### What needs to be done
Can you format everything from the start of the items down to the line containing "effective (364, 1080)", inclusive, as a Markdown table with the columns Row and Entry, skipping blank lines and leaving the pictures out?

»»

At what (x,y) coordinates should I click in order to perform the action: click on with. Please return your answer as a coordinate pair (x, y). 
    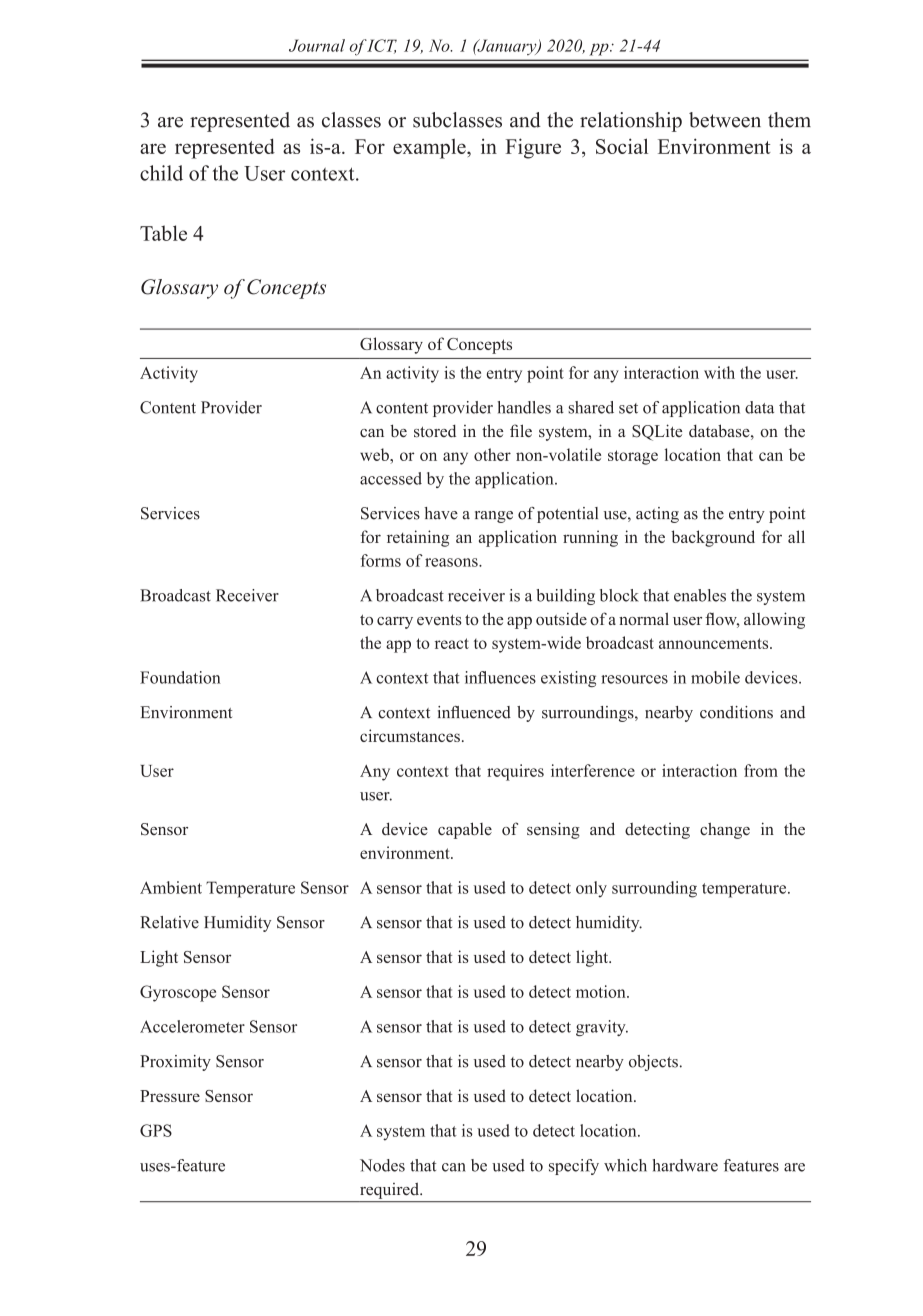
    Looking at the image, I should click on (719, 372).
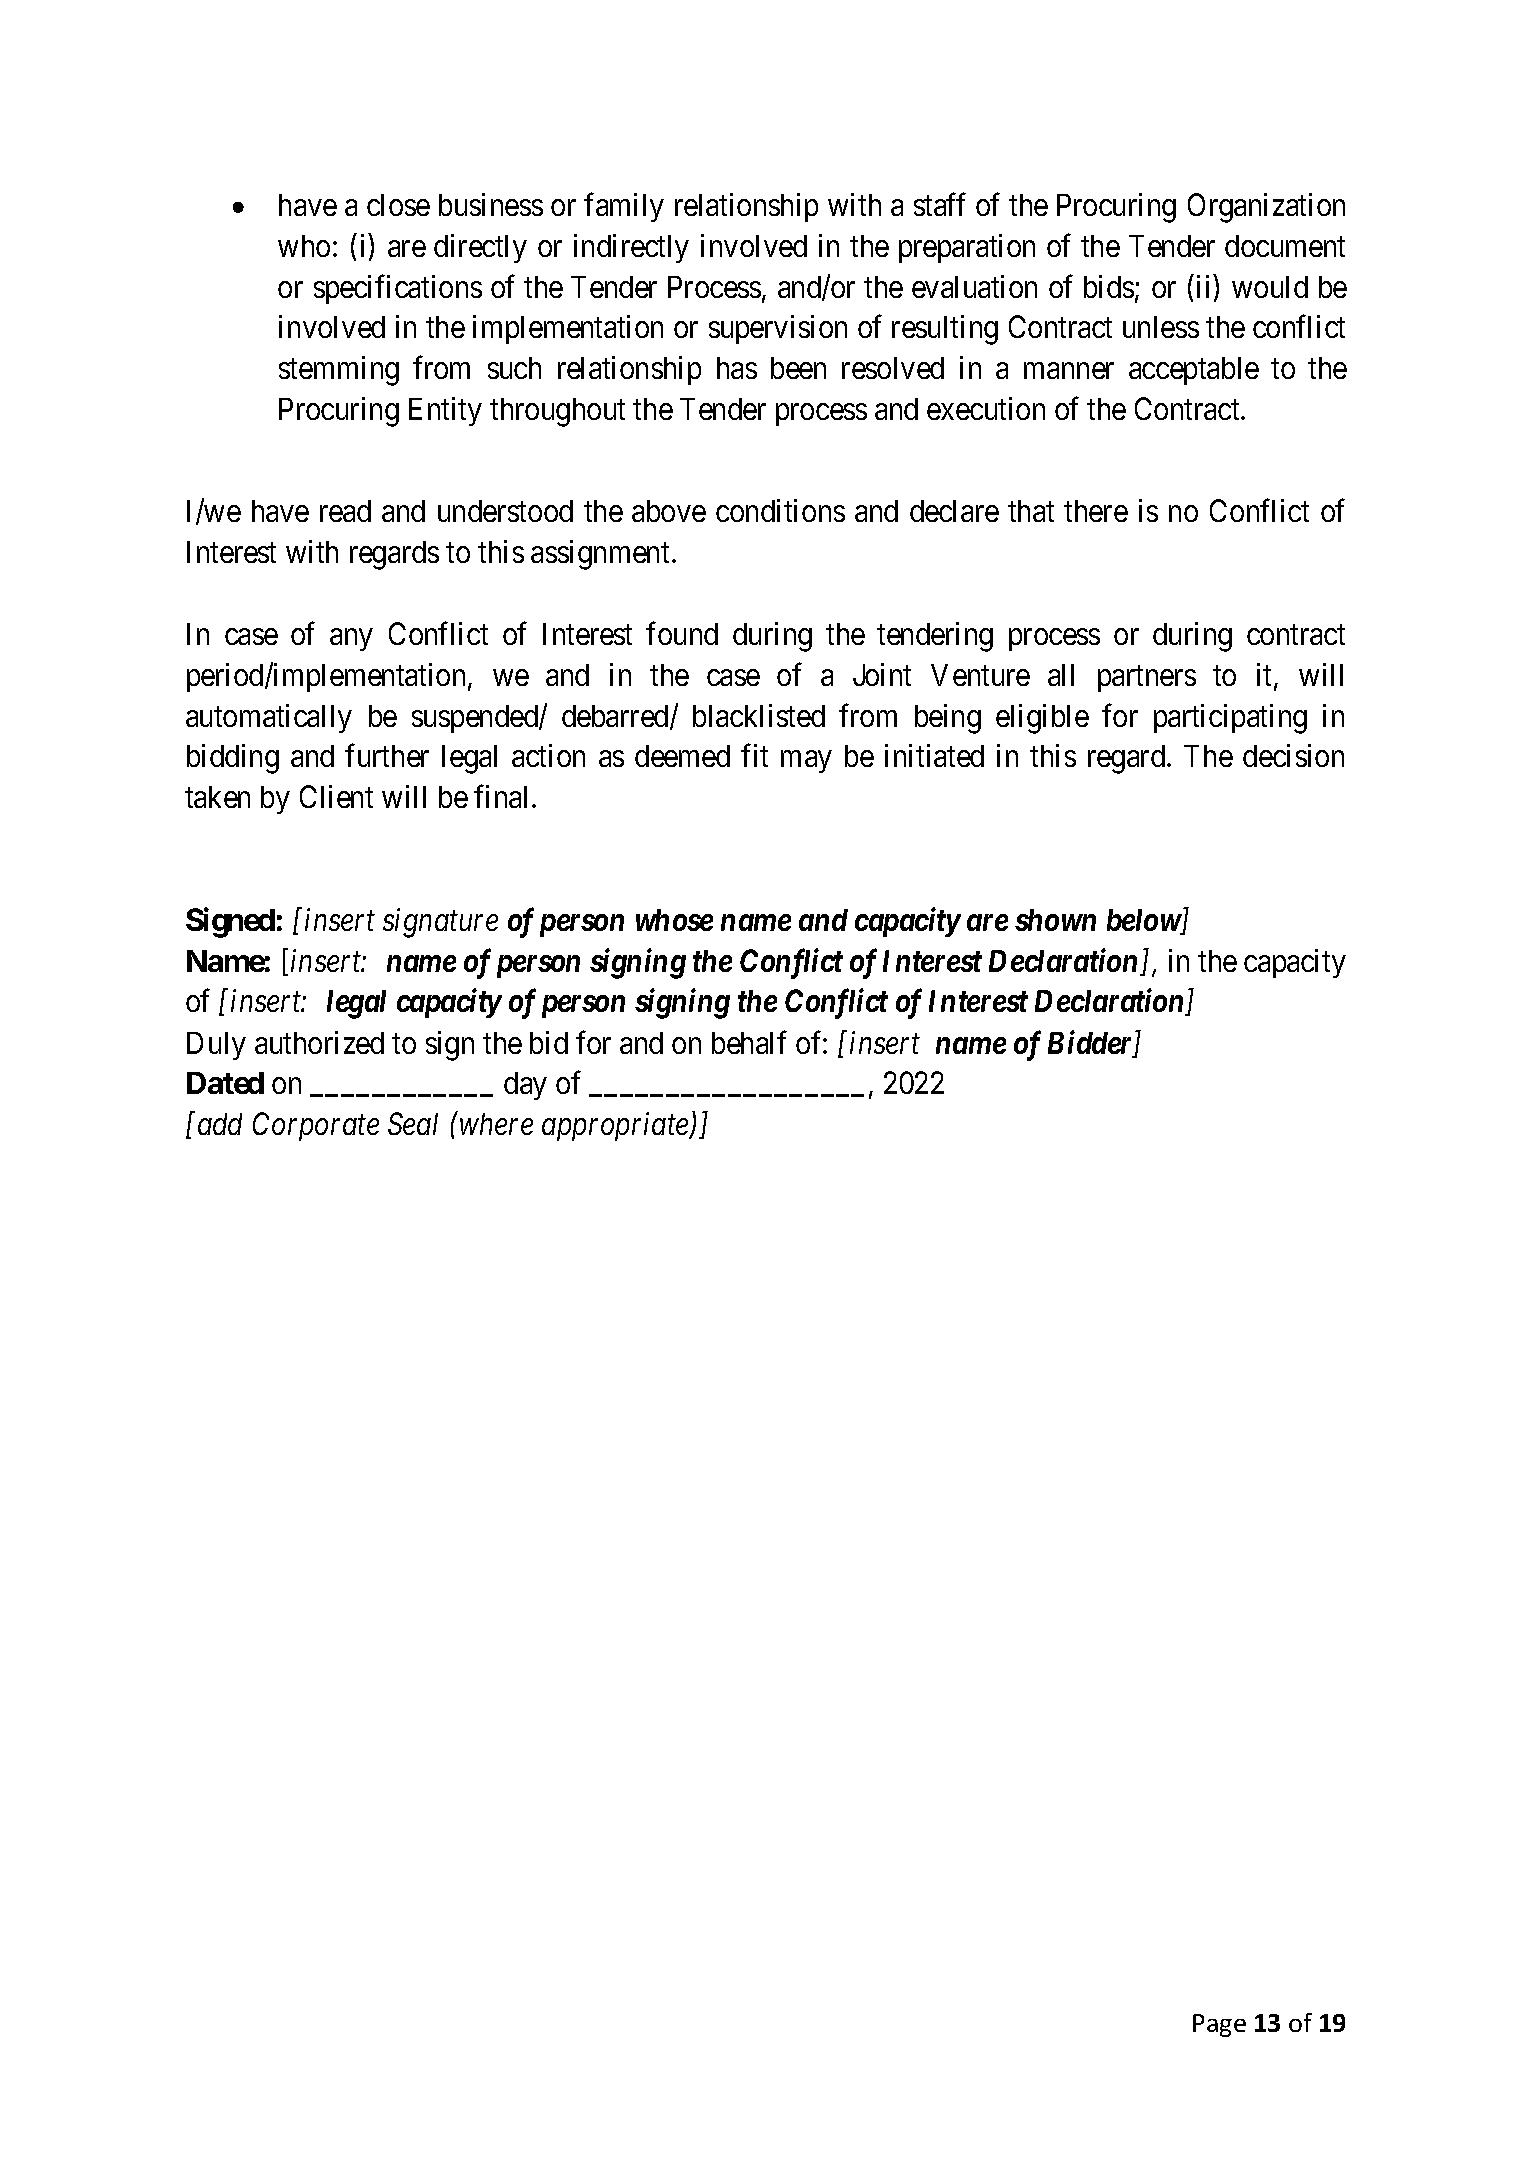 The height and width of the screenshot is (2167, 1532). What do you see at coordinates (1109, 286) in the screenshot?
I see `bids` at bounding box center [1109, 286].
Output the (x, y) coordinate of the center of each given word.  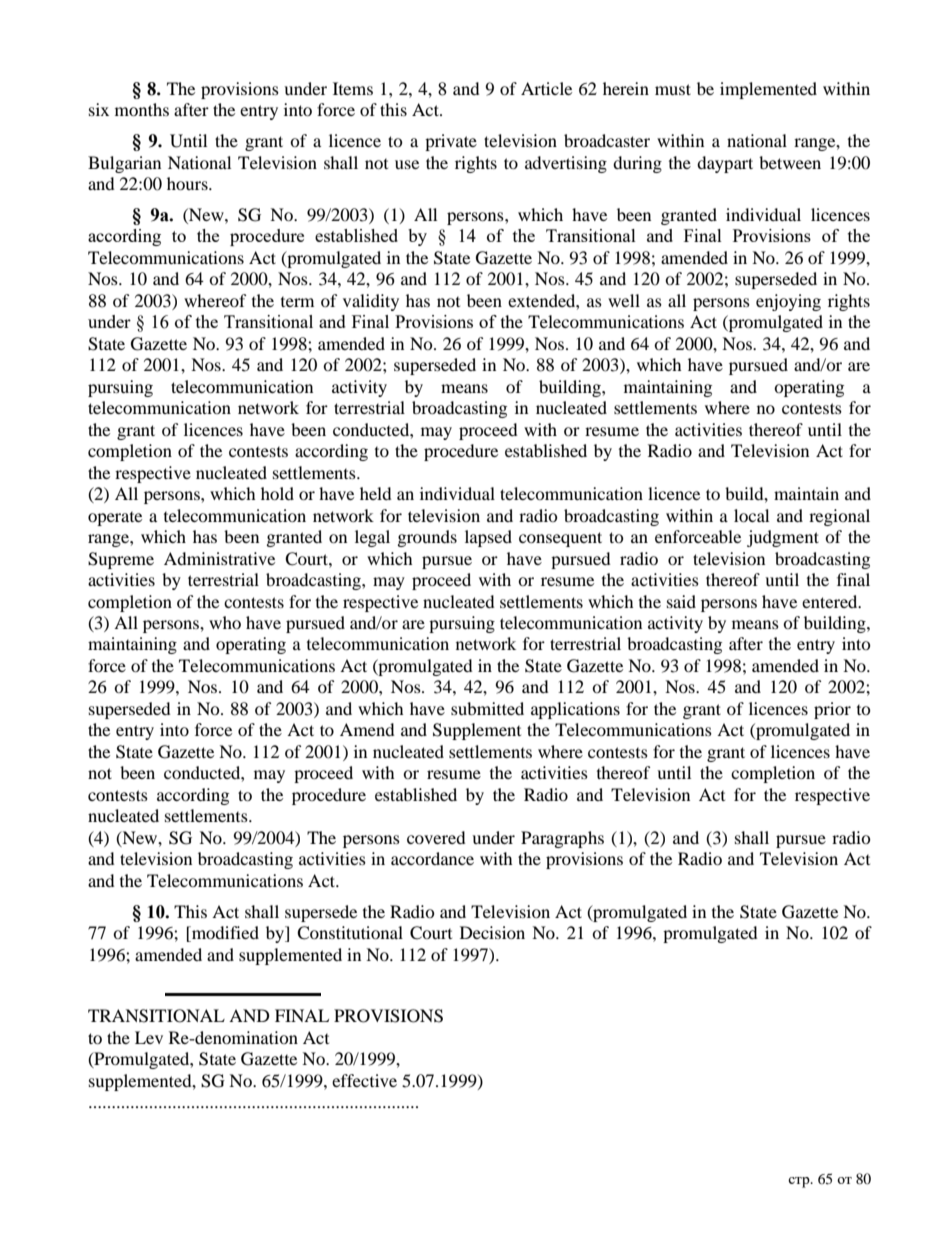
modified (224, 934)
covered (436, 837)
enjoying (788, 302)
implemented (768, 90)
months (142, 109)
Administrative (219, 558)
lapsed (488, 538)
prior (832, 710)
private (451, 142)
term (297, 302)
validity (371, 302)
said (681, 601)
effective (364, 1080)
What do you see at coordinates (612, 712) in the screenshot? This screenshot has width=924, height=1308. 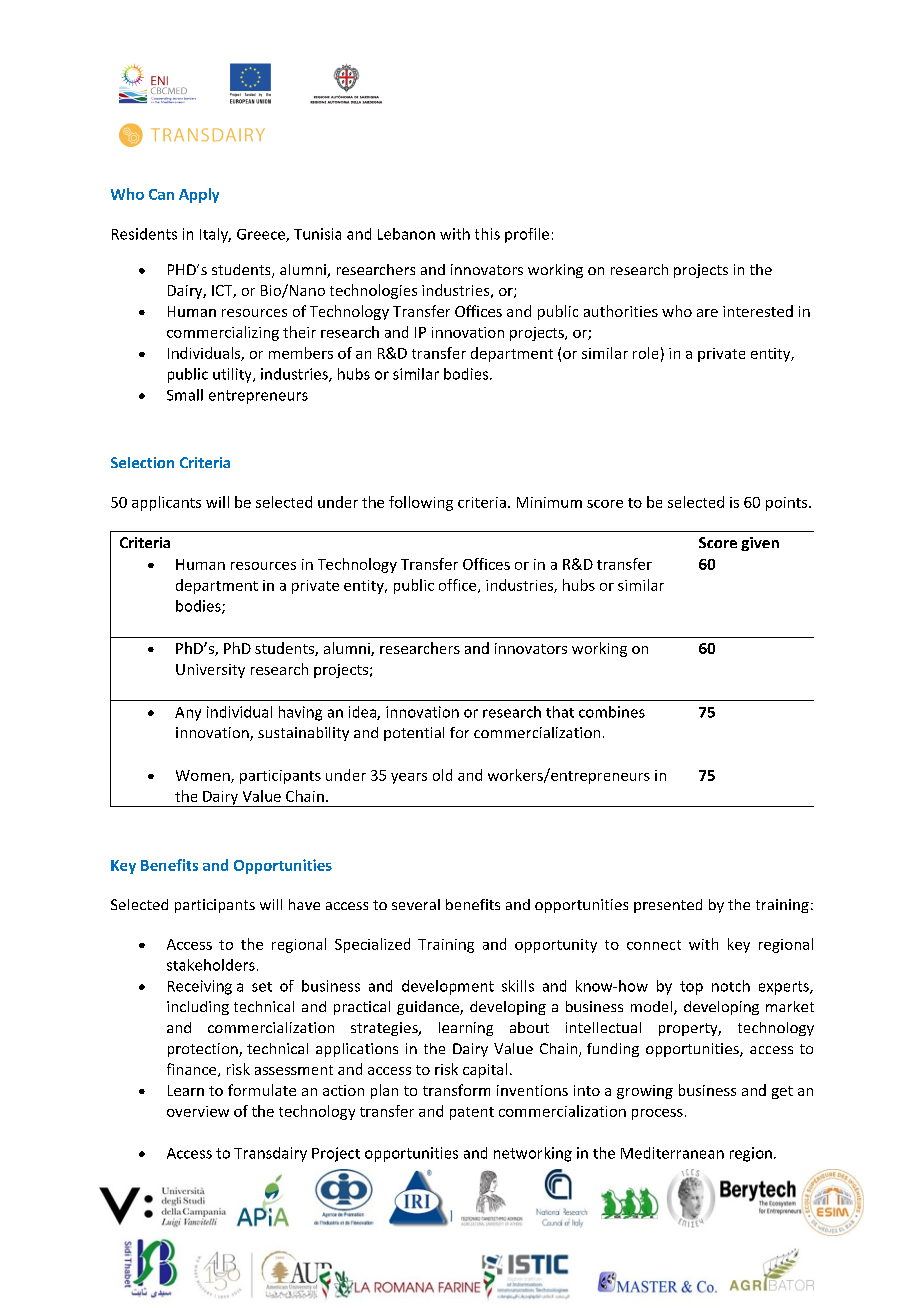 I see `combines` at bounding box center [612, 712].
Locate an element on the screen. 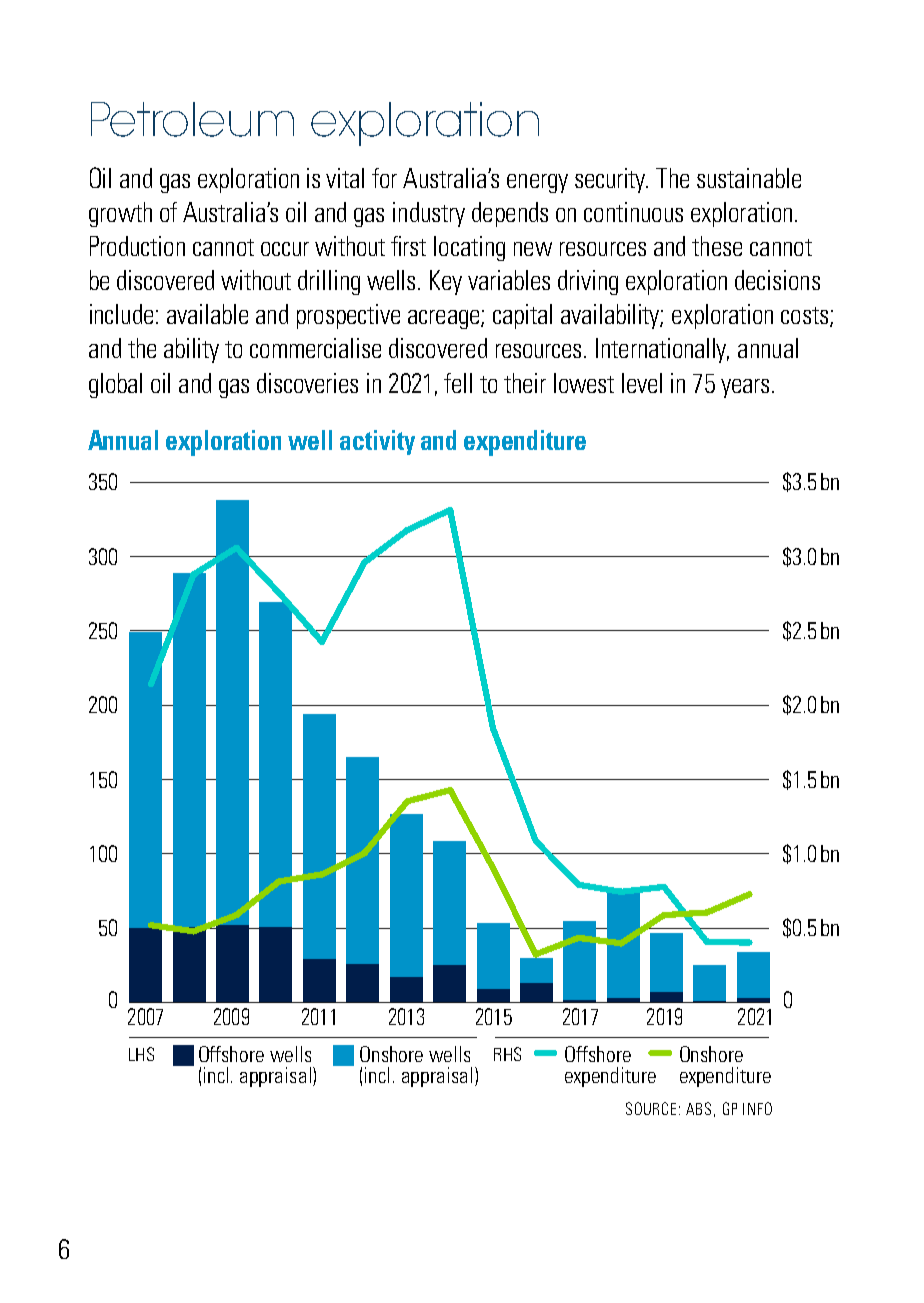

««

### Full output
| Row | Entry |
|---|---|
| 1 | At what (x,y) coordinates should I click in order to perform the action: click on with. Please return your answer as a coordinate pair (x, y).  |
| 2 |     Looking at the image, I should click on (719, 372). |
| 3 |  The height and width of the screenshot is (2167, 1532). What do you see at coordinates (1109, 286) in the screenshot? |
| 4 | I see `bids` at bounding box center [1109, 286]. |
| 5 | Output the (x, y) coordinate of the center of each given word.   |
| 6 | modified (224, 934) |
| 7 | covered (436, 837) |
| 8 | enjoying (788, 302) |
| 9 | implemented (768, 90) |
| 10 | months (142, 109) |
| 11 | Administrative (219, 558) |
| 12 | lapsed (488, 538) |
| 13 | prior (832, 710) |
| 14 | private (451, 142) |
| 15 | term (297, 302) |
| 16 | validity (371, 302) |
| 17 | said (681, 601) |
| 18 | effective (364, 1080) |